Work instructions - Reproduce the following lines word for word, omitting the pictures.

Records for locating described items -

::::::

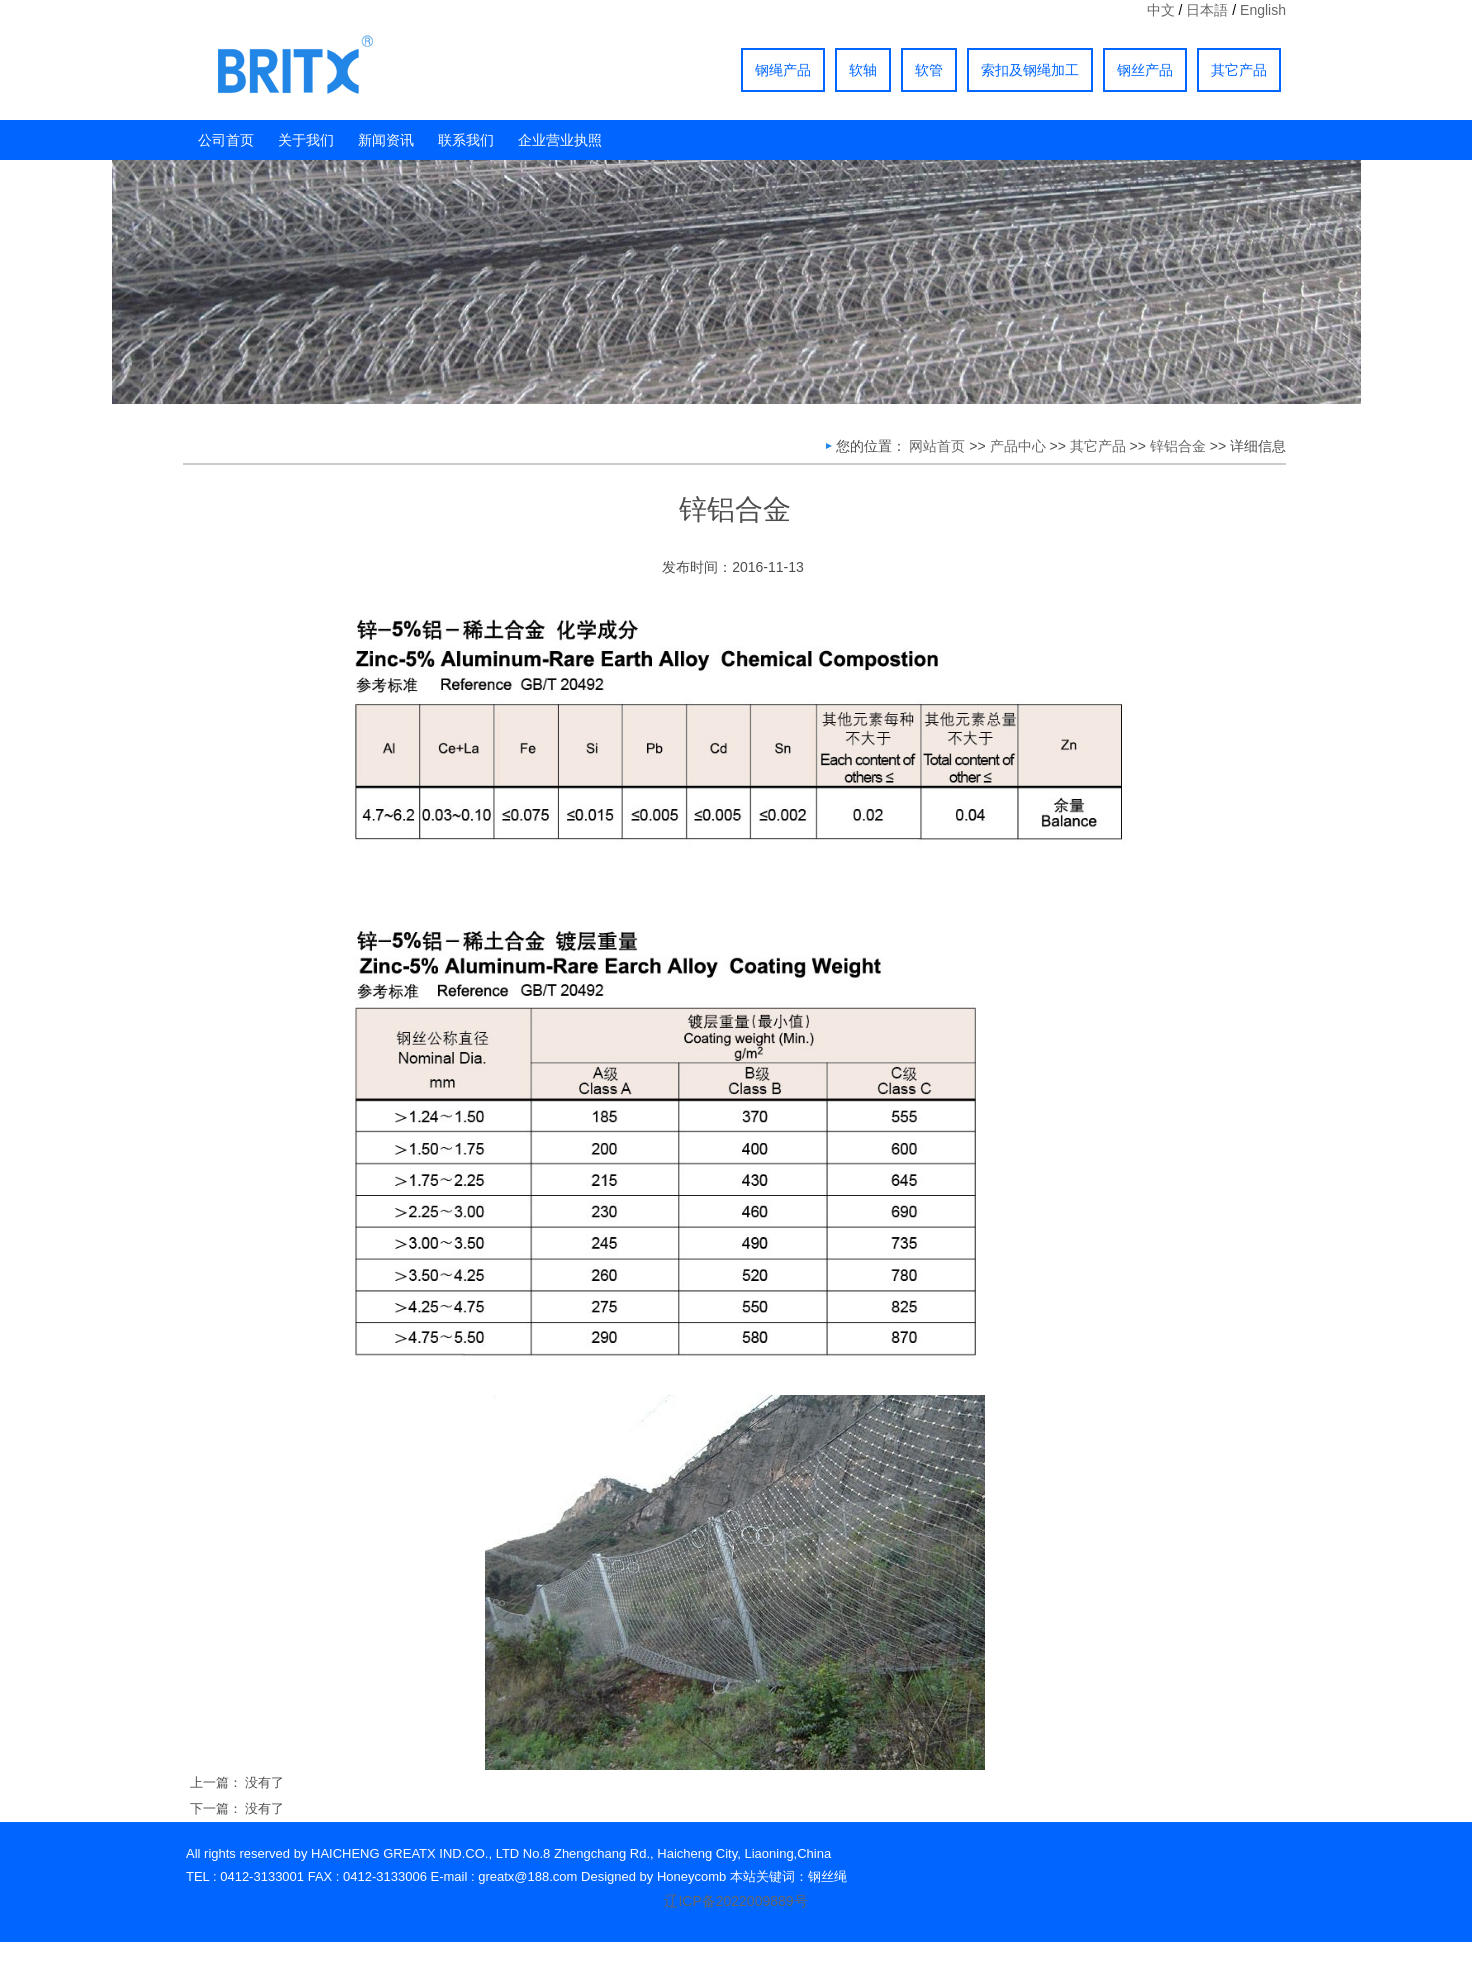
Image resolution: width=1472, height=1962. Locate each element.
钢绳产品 (783, 70)
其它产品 (1239, 70)
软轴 (863, 70)
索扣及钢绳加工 (1030, 70)
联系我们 (466, 140)
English (1263, 10)
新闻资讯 (386, 140)
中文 (1161, 10)
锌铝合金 (1178, 446)
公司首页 (226, 140)
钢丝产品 (1145, 70)
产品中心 (1018, 446)
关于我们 (306, 140)
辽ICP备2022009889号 (735, 1901)
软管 (929, 70)
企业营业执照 (560, 140)
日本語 (1207, 10)
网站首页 (937, 446)
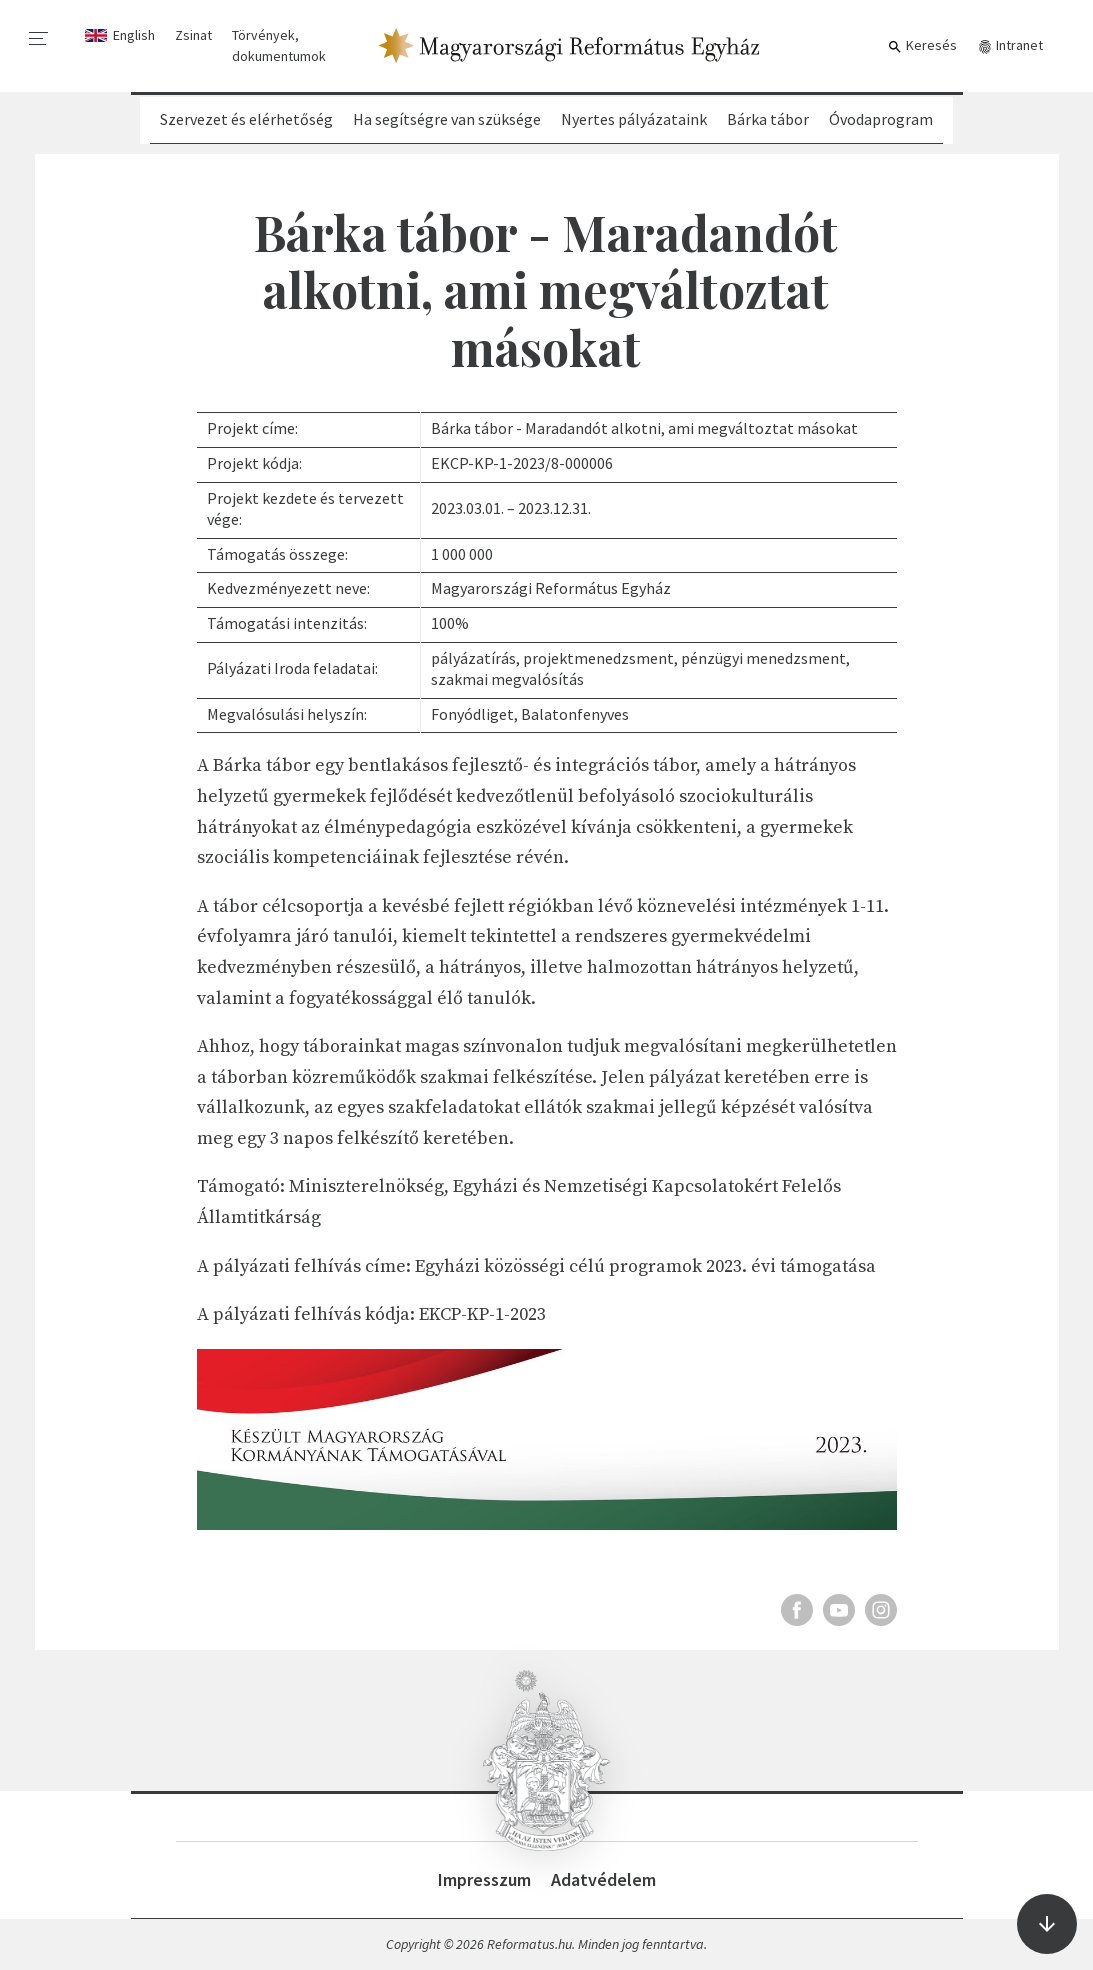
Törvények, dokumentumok (279, 45)
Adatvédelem (603, 1879)
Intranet (1010, 45)
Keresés (922, 45)
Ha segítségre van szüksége (447, 119)
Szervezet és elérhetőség (246, 119)
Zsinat (193, 35)
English (134, 35)
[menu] (39, 39)
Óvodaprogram (881, 119)
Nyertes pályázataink (634, 119)
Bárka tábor (768, 119)
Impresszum (484, 1879)
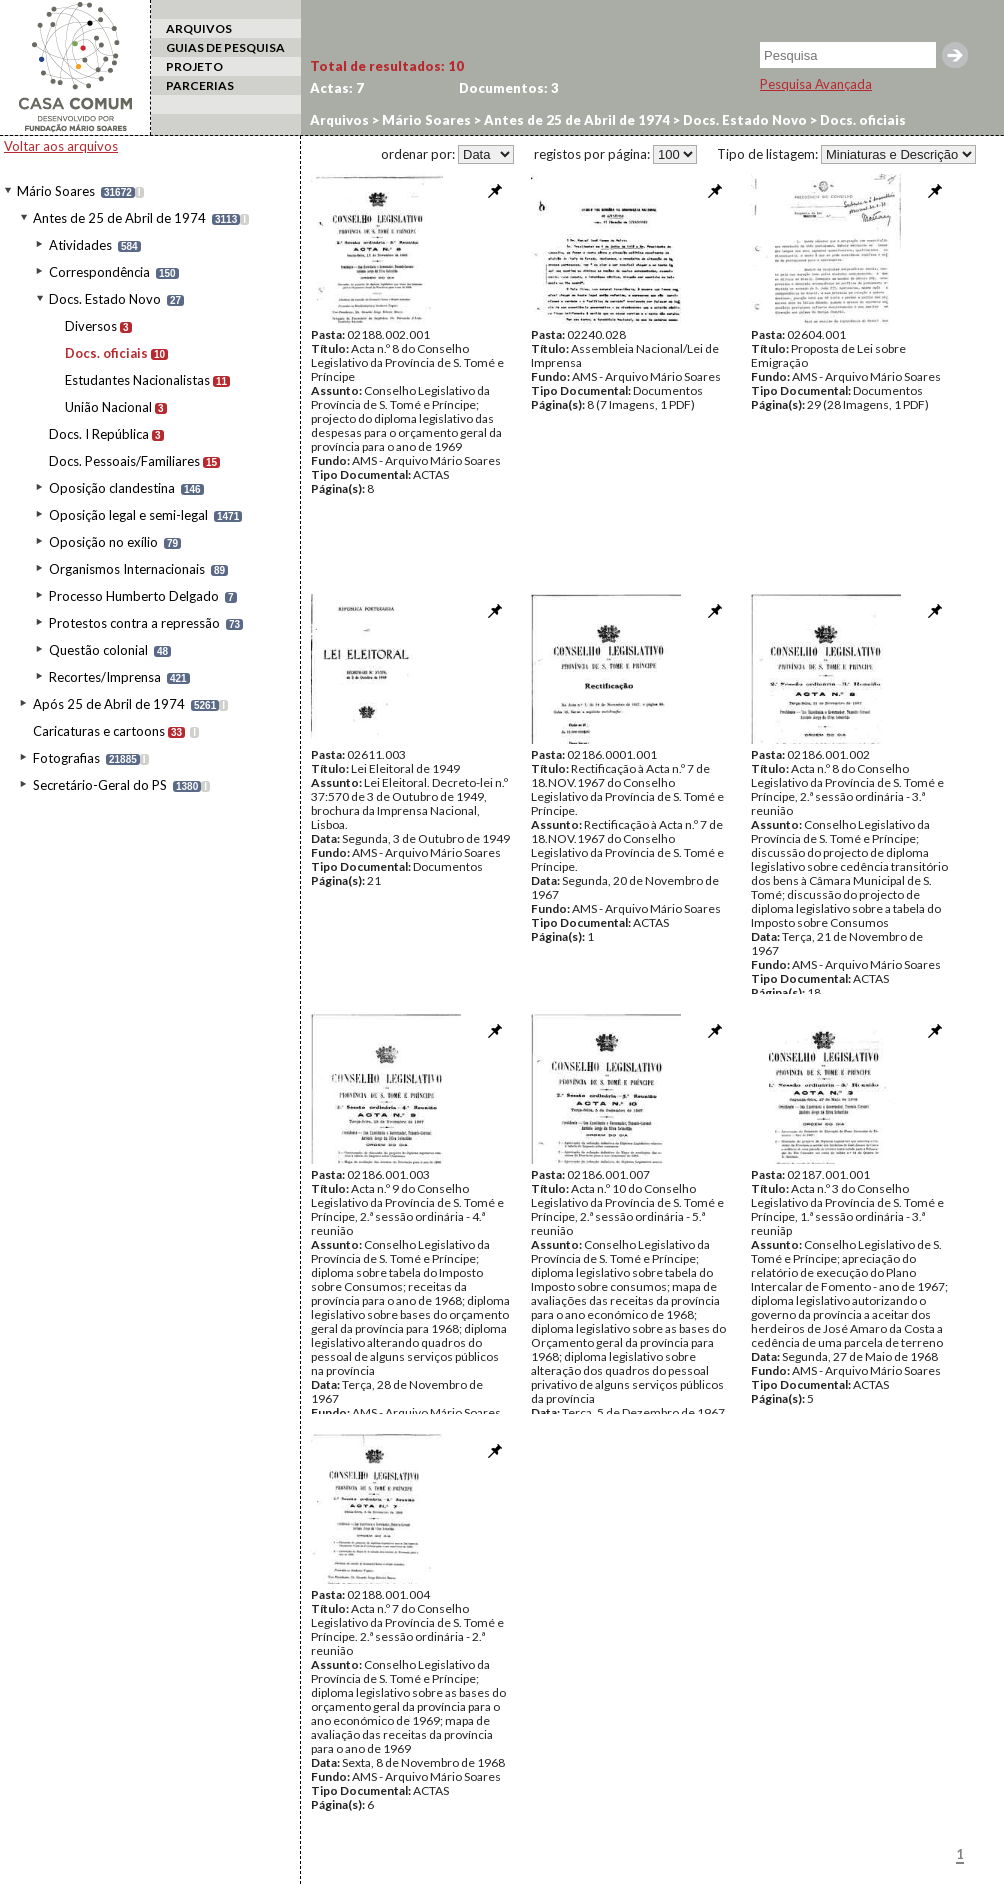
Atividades (80, 245)
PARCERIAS (200, 85)
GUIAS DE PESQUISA (225, 47)
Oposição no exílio (103, 542)
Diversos (91, 326)
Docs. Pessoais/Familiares (124, 461)
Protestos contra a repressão (134, 623)
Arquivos (339, 120)
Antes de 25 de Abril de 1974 (119, 218)
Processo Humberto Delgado (134, 596)
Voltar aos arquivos (61, 146)
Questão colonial (98, 650)
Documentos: (509, 88)
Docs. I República (99, 434)
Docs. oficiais (106, 353)
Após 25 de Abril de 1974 (109, 704)
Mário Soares (56, 191)
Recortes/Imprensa (105, 677)
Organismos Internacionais (127, 569)
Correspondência (99, 272)
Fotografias (66, 758)
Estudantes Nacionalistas (137, 380)
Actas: (337, 88)
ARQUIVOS (199, 28)
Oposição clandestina (112, 488)
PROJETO (194, 66)
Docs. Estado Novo (105, 299)
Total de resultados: (387, 66)
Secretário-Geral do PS (100, 785)
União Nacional (108, 407)
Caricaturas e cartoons (99, 731)
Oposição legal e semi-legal (128, 515)
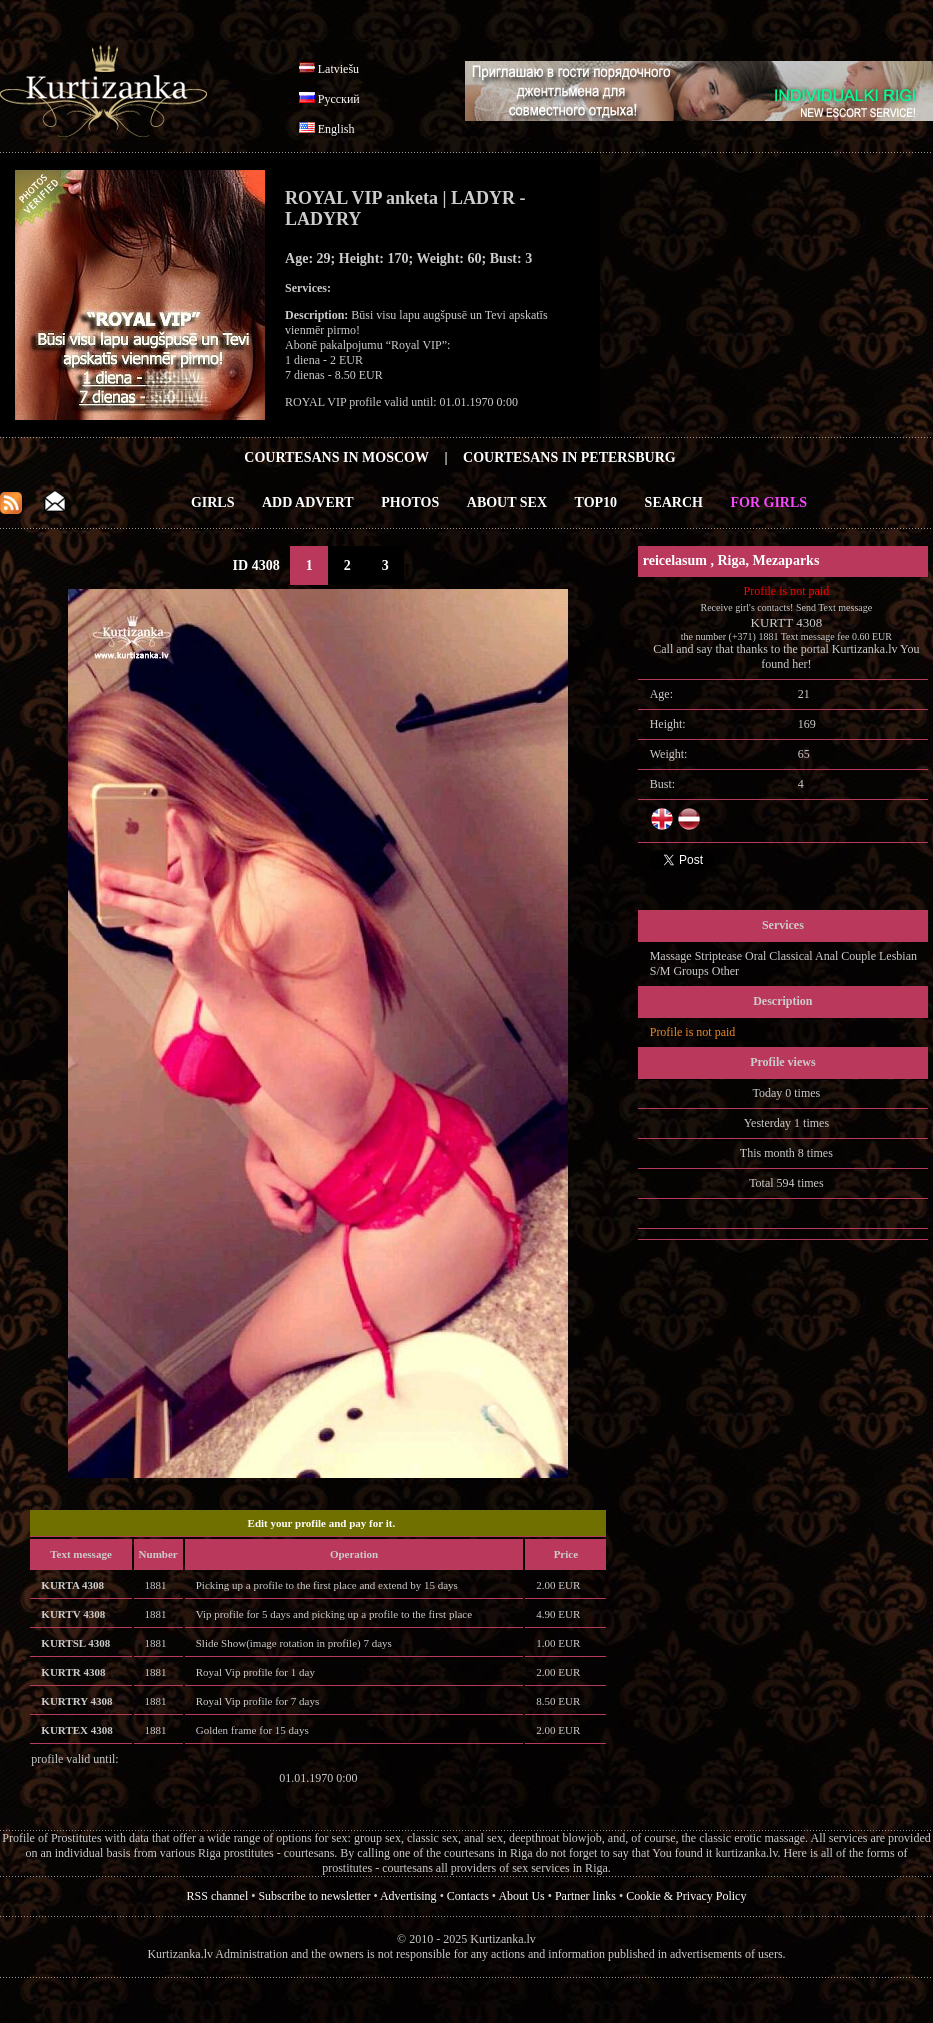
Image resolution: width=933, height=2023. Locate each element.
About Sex (507, 502)
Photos (410, 502)
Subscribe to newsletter (314, 1896)
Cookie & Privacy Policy (686, 1896)
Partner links (585, 1896)
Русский (339, 99)
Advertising (408, 1896)
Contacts (468, 1896)
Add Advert (308, 502)
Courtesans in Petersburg (569, 457)
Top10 (596, 502)
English (336, 129)
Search (674, 502)
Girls (213, 502)
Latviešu (338, 69)
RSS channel (218, 1896)
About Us (521, 1896)
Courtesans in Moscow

::::::

Solved exercise -
Image resolution: width=1472, height=1962. Locate each element.
钢绳产品 (783, 70)
其它产品 (1239, 70)
软轴 (863, 70)
索扣及钢绳加工 (1030, 70)
联系我们 (466, 140)
English (1263, 10)
新闻资讯 (386, 140)
中文 (1161, 10)
锌铝合金 (1178, 446)
公司首页 (226, 140)
钢丝产品 (1145, 70)
产品中心 (1018, 446)
关于我们 (306, 140)
辽ICP备2022009889号 (735, 1901)
软管 (929, 70)
企业营业执照 (560, 140)
日本語 (1207, 10)
网站首页 (937, 446)
Törvények, dokumentumok (279, 45)
Adatvédelem (603, 1879)
Intranet (1010, 45)
Keresés (922, 45)
Ha segítségre van szüksége (447, 119)
Szervezet és elérhetőség (246, 119)
Zsinat (193, 35)
English (134, 35)
[menu] (39, 39)
Óvodaprogram (881, 119)
Nyertes pályázataink (634, 119)
Bárka tábor (768, 119)
Impresszum (484, 1879)
Atividades (80, 245)
PARCERIAS (200, 85)
GUIAS DE PESQUISA (225, 47)
Oposição no exílio (103, 542)
Diversos (91, 326)
Docs. Pessoais/Familiares (124, 461)
Protestos contra a repressão (134, 623)
Arquivos (339, 120)
Antes de 25 de Abril de 1974 (119, 218)
Processo Humberto Delgado (134, 596)
Voltar aos arquivos (61, 146)
Questão colonial (98, 650)
Documentos: (509, 88)
Docs. I República (99, 434)
Docs. oficiais (106, 353)
Após 25 de Abril de 1974 (109, 704)
Mário Soares (56, 191)
Recortes/Imprensa (105, 677)
Organismos Internacionais (127, 569)
Correspondência (99, 272)
Fotografias (66, 758)
Estudantes Nacionalistas (137, 380)
Actas: (337, 88)
ARQUIVOS (199, 28)
Oposição clandestina (112, 488)
PROJETO (194, 66)
Docs. Estado Novo (105, 299)
Total de resultados: (387, 66)
Secretário-Geral do PS (100, 785)
União Nacional (108, 407)
Caricaturas e cartoons (99, 731)
Oposição legal e semi-legal (128, 515)
Image resolution: width=933, height=2023. Locate each element.
About Sex (507, 502)
Photos (410, 502)
Subscribe to newsletter (314, 1896)
Cookie & Privacy Policy (686, 1896)
Partner links (585, 1896)
Русский (339, 99)
Advertising (408, 1896)
Contacts (468, 1896)
Add Advert (308, 502)
Courtesans in Petersburg (569, 457)
Top10 (596, 502)
English (336, 129)
Search (674, 502)
Girls (213, 502)
Latviešu (338, 69)
RSS channel (218, 1896)
About Us (521, 1896)
Courtesans in Moscow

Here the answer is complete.